Apache Flume is supported in E-MapReduce (EMR) V3.16.0 and later. This topic describes how to use Flume to synchronize data from an EMR Kafka cluster to Alibaba Cloud Object Storage Service (OSS).

Prerequisites

Procedure

  1. Create an OSS path. For more information, see Create buckets.
    In this topic, the OSS path is oss://flume-test/result.
  2. Configure Flume.
    1. Connect to the master node of the Kafka cluster in SSH mode.
    2. Modify the OSS cache size or the -Xmx option. This option specifies the maximum memory for Java Virtual Machine (JVM).
      When you use Flume to write data to OSS, a large JVM memory space is occupied. You can reduce the OSS cache size or increase the value of the -Xmx option for Flume agents.
      • Modify the OSS cache size.

        Copy the hdfs-site.xml configuration file from /etc/ecm/hadoop-conf to /etc/ecm/flume-conf, and set the smartdata.cache.buffer.size parameter to a smaller value, such as 1048576.
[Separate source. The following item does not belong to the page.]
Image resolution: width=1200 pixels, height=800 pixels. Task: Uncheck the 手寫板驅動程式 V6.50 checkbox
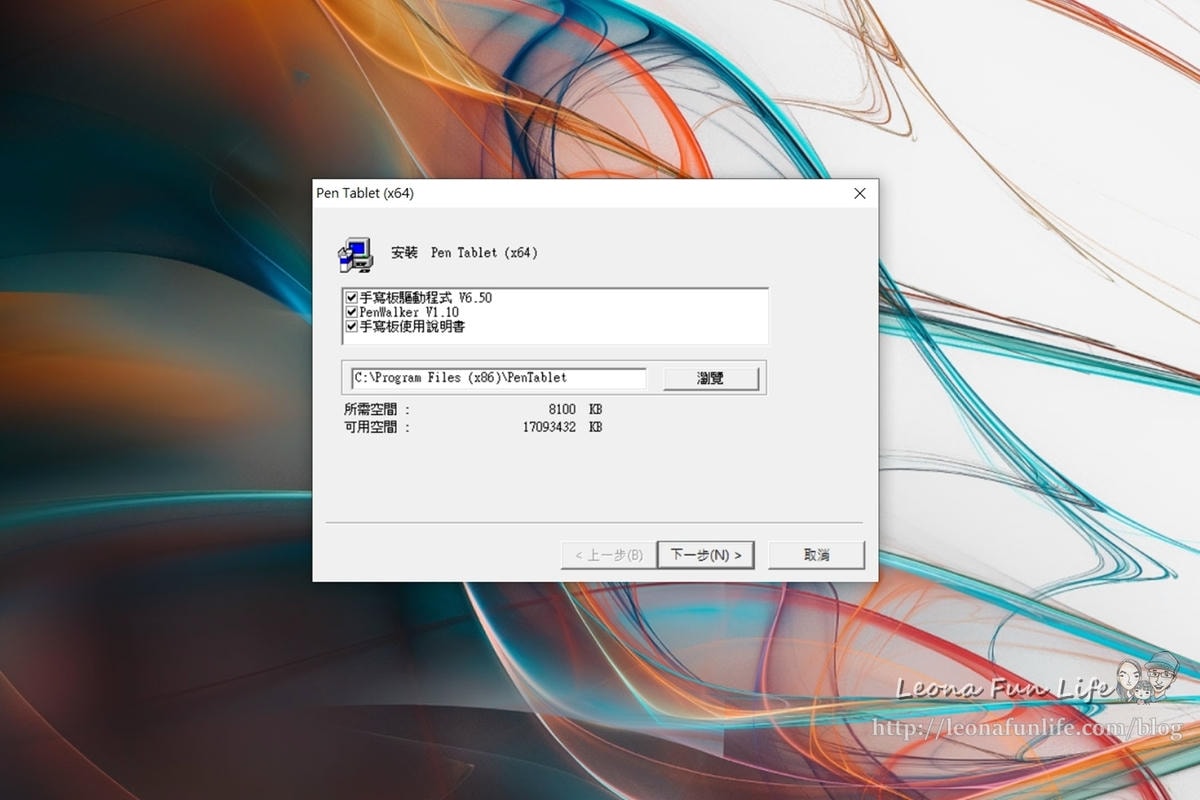point(351,298)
      • Change the value of the -Xmx option.
        In the /etc/ecm/flume-conf directory of Flume, copy the flume-env.sh.template file and rename it flume-env.sh. Change the value of the -Xmx option in the flume-env.sh file to 1g.
        export JAVA_OPTS="-Xmx1g"
    3. Create a configuration file named flume.properties.
      a1.sources = source1
      a1.sinks = k1
      a1.channels = c1
      
      a1.sources.source1.type = org.apache.flume.source.kafka.KafkaSource
      a1.sources.source1.channels = c1
      a1.sources.source1.kafka.bootstrap.servers = <kafka-host1:port1,kafka-host2:port2...>
      a1.sources.source1.kafka.topics = flume-test
      a1.sources.source1.kafka.consumer.group.id = flume-test-group
      
      a1.sinks.k1.type = hdfs
      a1.sinks.k1.hdfs.path = oss://flume-test/result
      a1.sinks.k1.hdfs.fileType=DataStream
      
      # Use a channel which buffers events in memory
      a1.channels.c1.type = memory
      a1.channels.c1.capacity = <100>
      a1.channels.c1.transactionCapacity = <100>
      
      # Bind the source and sink to the channel
      a1.sources.source1.channels = c1
      a1.sinks.k1.channel = c1
      • a1.sources.source1.kafka.bootstrap.servers: the hostnames and port numbers of Kafka brokers.
      • a1.sinks.k1.hdfs.path: the OSS path.
      • a1.channels.c1.capacity: the maximum number of events stored in a channel. Modify the parameter based on your business requirements.
      • a1.channels.c1.transactionCapacity: the maximum number of events that a channel can receive from a source or provide to a sink. Modify the parameter based on your business requirements.
  3. Start Flume.
    • If you have modified the OSS cache size when you configure Flume, use the --classpath parameter to pass in OSS-related dependencies and configurations:
      flume-ng agent --name a1 --conf /etc/ecm/flume-conf  --conf-file flume.properties  --classpath "/opt/apps/extra-jars/*:/etc/ecm/flume-conf/hdfs-site.xml"
    • If you have modified the -Xmx option for Flume agents when you configure Flume, pass in only OSS-related dependencies:
      flume-ng agent --name a1 --conf /etc/ecm/flume-conf  --conf-file flume.properties  --classpath "/opt/apps/extra-jars/*"
  4. Test data synchronization.
    1. Connect to the master node of the Kafka cluster in SSH mode. For more information, see Connect to the master node of an EMR cluster in SSH mode.
    2. Run the following command to create a topic named flume-test:
      /usr/lib/kafka-current/bin/kafka-topics.sh --partitions 10 --replication-factor 2 --zookeeper emr-header-1:2181 /kafka-1.0.0 --topic flume-test --create
    3. Run the following command to generate test data:
      kafka-console-producer.sh --topic flume-test --broker-list emr-header-1:9092

      For example, enter abc and press Enter.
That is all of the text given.